Sous l’ancien régime, ce taux s’appliquait lorsque, au cours des cinq années précédant la vente, le cédant détenait à un moment donné, directement ou indirectement, au moins 25 % des actions, seul ou avec ses alliés.
La nouvelle taxe a maintenu ce taux de 16,5 %, mais a abaissé le seuil de 25 % à 20 %. L’exonération d’une première tranche de 1 million d’euros est toutefois, ici aussi, applicable.
Qu’est-ce qu’une « plus-value interne » ?
Lors de toute vente d’actions – en ce compris celles d’une participation substantielle dans une société familiale – l’éventuelle application du régime des « plus-values internes » doit être examinée.
Une « plus-value interne » vise le cas où un particulier vend (cède) des actions à un acheteur (cessionnaire) qu’il contrôle, directement ou indirectement, seul ou avec ses alliés. L’exemple classique est celui d’une vente d’actions à sa propre société holding ou de management. Une vente d’actions par des parents à la société de leurs enfants n’est en revanche, en principe, pas visée, pourvu que les parents ne détiennent pas de participation dans cette société des enfants.

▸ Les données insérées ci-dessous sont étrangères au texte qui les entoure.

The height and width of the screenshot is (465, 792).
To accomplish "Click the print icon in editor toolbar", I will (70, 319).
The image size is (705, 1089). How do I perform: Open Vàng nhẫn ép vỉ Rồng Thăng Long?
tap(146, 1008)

Les plus-values internes sont imposées au taux de 33 %, et non au taux classique de 10 %, ni au taux favorable des participations substantielles.
Le régime des « plus-values internes » peut-il s’appliquer à des opérations impliquant des tiers, comme celle d’une vente à un fonds de capital à risque ou une opération de « management buy out » ?

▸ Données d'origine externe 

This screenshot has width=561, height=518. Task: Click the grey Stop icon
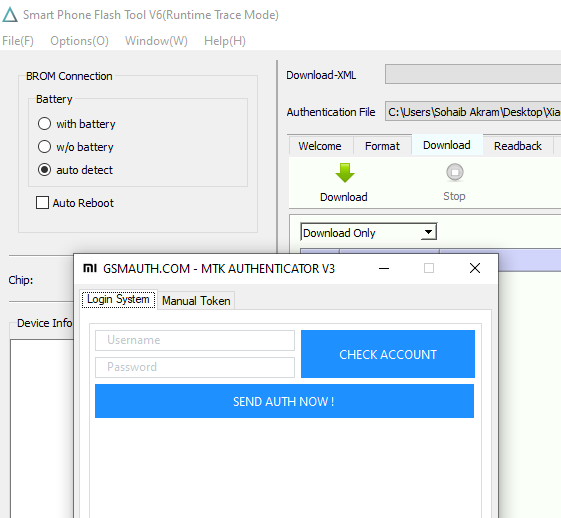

Le vendeur réinvestit en effet souvent, dans le cadre de ces opérations, aux côtés des acheteurs, dans leur véhicule d’acquisition. Selon le ministre des Finances, généralement pas : le régime ne s’appliquerait pas lorsque le vendeur ne contrôle l’acheteur que conjointement avec des tiers. Des dispositions contractuelles habituelles dans ces opérations, telles que des droits de veto, ne suffiraient pas en elles-mêmes à démontrer l’existence d’un contrôle…
Même si les déclarations du ministre nous donnent quelques indications utiles, le texte de la loi reste peu clair et l’ambiguïté demeure. La plus grande prudence reste de mise, en particulier vu les montants considérables qui peuvent impliquer ces opérations.

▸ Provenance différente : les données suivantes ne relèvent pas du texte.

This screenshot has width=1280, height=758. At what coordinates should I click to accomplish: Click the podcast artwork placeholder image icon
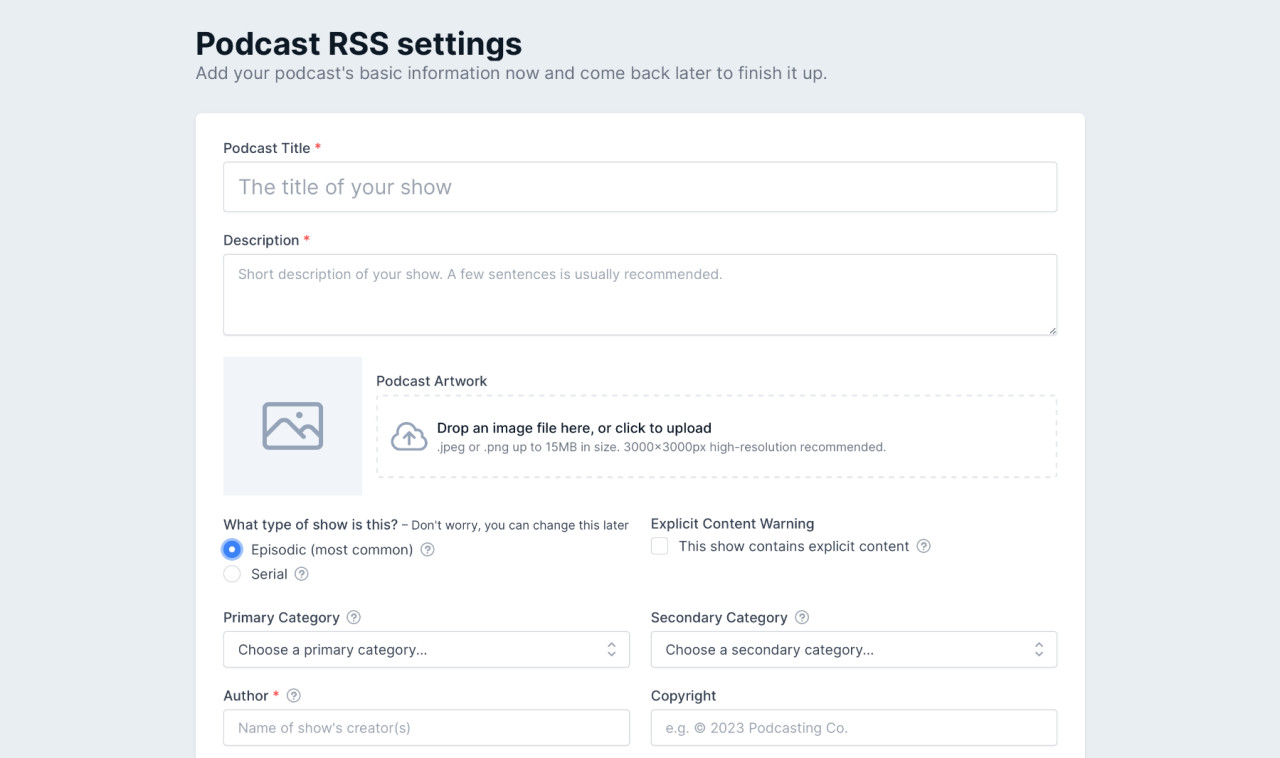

Encore de nombreuses questions ouvertes…
Le vote de la loi n’est pas un aboutissement en soi. De nombreuses questions restent encore ouvertes. Le ministre Jambon a annoncé la publication rapide d’une circulaire qui devrait apporter plus de précisions quant à son application pratique.
L’on peut notamment s’attendre à ce que - ou espérer que - l’administration se positionne par rapport à la valorisation à la « photo » du 31 décembre 2025, aux opérations impliquant les sociétés simples ou encore aux notions de « réalisation à l’occasion d’une cession à titre onéreux » et de « contrôle » (plus-values internes). Autant d’éléments qui auront un impact significatif sur l’ampleur, le champ d’application ou encore le taux de la taxe.
D’ici là, la plus grande prudence s’impose pour toute « opération sur actions » dans un avenir plus ou moins proche.